### WHAT TO PRODUCE
The reply should hold nothing except the lines from the one with "The width and height of the screenshot is (1404, 786)." through the end of the entries, duplicated exactly and with no pictures.

[Collected data entries]
★ ★ ★ ★ ★ ★ ★

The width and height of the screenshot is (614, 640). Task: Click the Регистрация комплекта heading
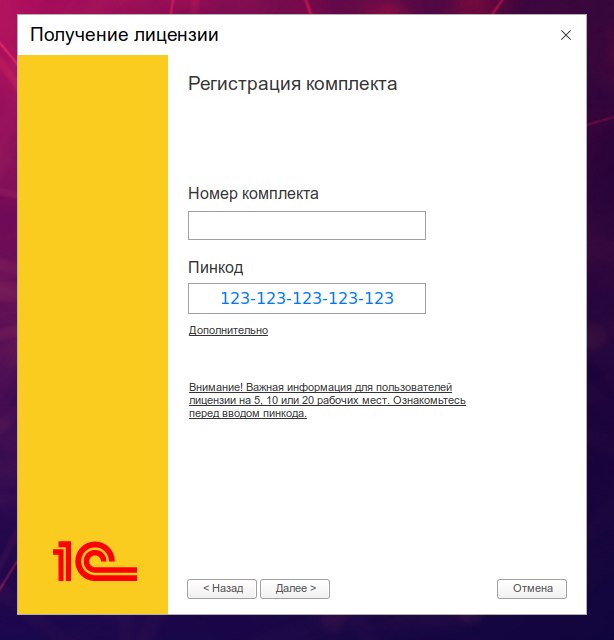pyautogui.click(x=292, y=84)
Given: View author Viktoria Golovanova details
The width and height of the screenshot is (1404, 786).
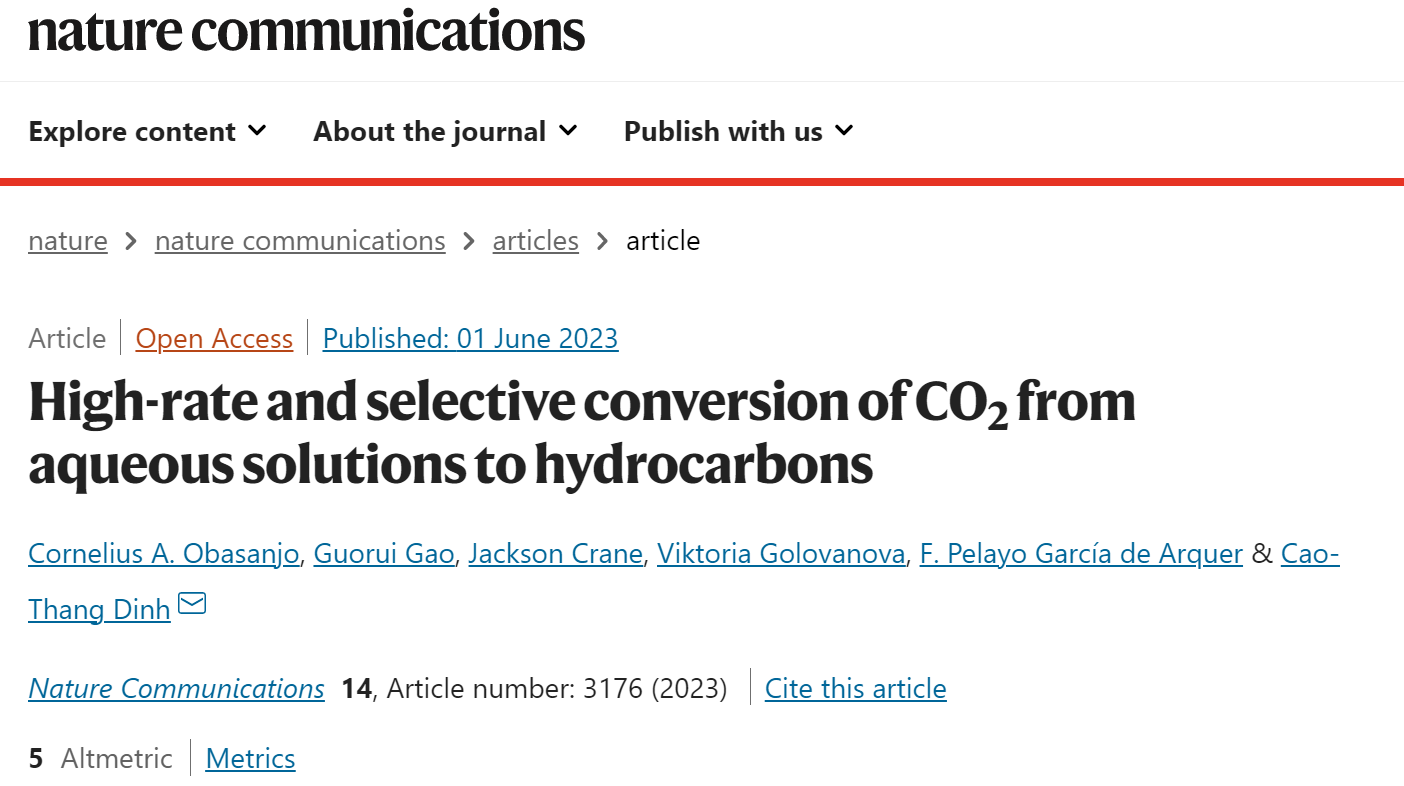Looking at the screenshot, I should coord(781,553).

★ ★ ★ ★ ★ ★ ★

### ANSWER TO THE EXERCISE
The width and height of the screenshot is (1404, 786).
Looking at the screenshot, I should coord(781,553).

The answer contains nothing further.